In the /var/log/microsoft/mdatp/install.log file I see:
set_proxy to HTTPS_PROXY="https://our.proxy.server:3128"
But later see errors:
runuser: failed to execute HTTPS_PROXY="https://our.proxy.server:3128": No such file or directory
The problem is this block, and a few similar, of code in postinst:
if command -v runuser > /dev/null; then
# shellcheck disable=SC2154
runuser -u mdatp -- $set_proxy curl --cacert "$cert_file" -s -S -d "$request" -X POST --max-time 5 --connect-timeout 1 "$telemetry_url" &
else
sudo -u mdatp $set_proxy curl --cacert "$cert_file" -s -S -d "$request" -X POST --max-time 5 --connect-timeout 1 "$telemetry_url" & #This is a fallback mechanism if runuser is not available.
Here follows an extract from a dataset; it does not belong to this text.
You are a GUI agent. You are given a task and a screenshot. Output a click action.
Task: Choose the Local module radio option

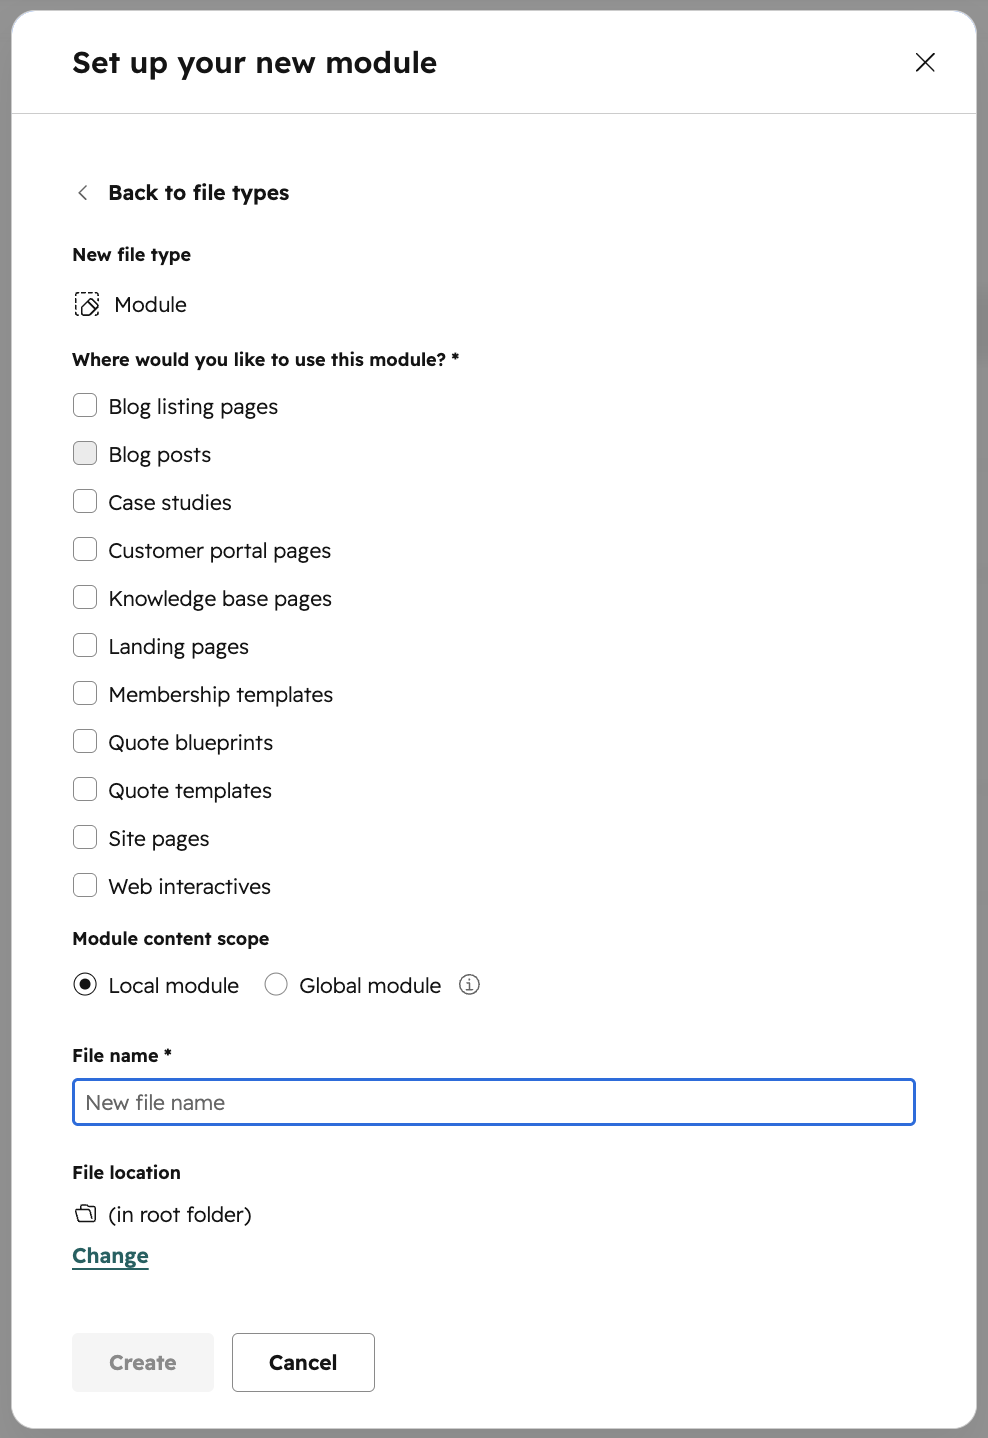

This could still fail if root password is expired. If such issues come later explore setpriv
fi
When using sudo it is happy for an environment variable to be set before the curl command, but runuser isn't:
# runuser -u mdatp -- HTTPS_PROXY=test curl --version
runuser: failed to execute HTTPS_PROXY=test: No such file or directory
# sudo -u mdatp HTTPS_PROXY=test curl --version
curl 8.5.0 (x86_64-pc-linux-gnu) libcurl/8.5.0 OpenSSL/3.0.13 zlib/1.3 brotli/1.1.0 zstd/1.5.5 libidn2/2.3.7 libpsl/0.21.2 (+libidn2/2.3.7) libssh/0.10.6/openssl/zlib nghttp2/1.59.0 librtmp/2.3 OpenLDAP/2.6.7
Release-Date: 2023-12-06, security patched: 8.5.0-2ubuntu10.6
Protocols: dict file ftp ftps gopher gophers http https imap imaps ldap ldaps mqtt pop3 pop3s rtmp rtsp scp sftp smb smbs smtp smtps telnet tftp
Features: alt-svc AsynchDNS brotli GSS-API HSTS HTTP2 HTTPS-proxy IDN IPv6 Kerberos Largefile libz NTLM PSL SPNEGO SSL threadsafe TLS-SRP UnixSockets zstd
My suggestion for a fix would be to either use the runuser flag for preserving the environment:
# HTTPS_PROXY=test runuser -w HTTPS_PROXY -u mdatp -- curl --version
curl 8.5.0 (x86_64-pc-linux-gnu) libcurl/8.5.0 OpenSSL/3.0.13 zlib/1.3 brotli/1.1.0 zstd/1.5.5 libidn2/2.3.7 libpsl/0.21.2 (+libidn2/2.3.7) libssh/0.10.6/openssl/zlib nghttp2/1.59.0 librtmp/2.3 OpenLDAP/2.6.7
Release-Date: 2023-12-06, security patched: 8.5.0-2ubuntu10.6
Protocols: dict file ftp ftps gopher gophers http https imap imaps ldap ldaps mqtt pop3 pop3s rtmp rtsp scp sftp smb smbs smtp smtps telnet tftp
Features: alt-svc AsynchDNS brotli GSS-API HSTS HTTP2 HTTPS-proxy IDN IPv6 Kerberos Largefile libz NTLM PSL SPNEGO SSL threadsafe TLS-SRP UnixSockets zstd
sudo also has --preserve-env=HTTPS_PROXY which would be a consistent way of doing it, if that helps:
# HTTPS_PROXY=test sudo --preserve-env=HTTPS_PROXY -u mdatp curl --version
curl 8.5.0 (x86_64-pc-linux-gnu) libcurl/8.5.0 OpenSSL/3.0.13 zlib/1.3 brotli/1.1.0 zstd/1.5.5 libidn2/2.3.7 libpsl/0.21.2 (+libidn2/2.3.7) libssh/0.10.6/openssl/zlib nghttp2/1.59.0 librtmp/2.3 OpenLDAP/2.6.7
Release-Date: 2023-12-06, security patched: 8.5.0-2ubuntu10.6
Protocols: dict file ftp ftps gopher gophers http https imap imaps ldap ldaps mqtt pop3 pop3s rtmp rtsp scp sftp smb smbs smtp smtps telnet tftp
Features: alt-svc AsynchDNS brotli GSS-API HSTS HTTP2 HTTPS-proxy IDN IPv6 Kerberos Largefile libz NTLM PSL SPNEGO SSL threadsafe TLS-SRP UnixSockets zstd
Or maybe just use the --proxy flag to curl instead, assuming $CURLTOOL works the same.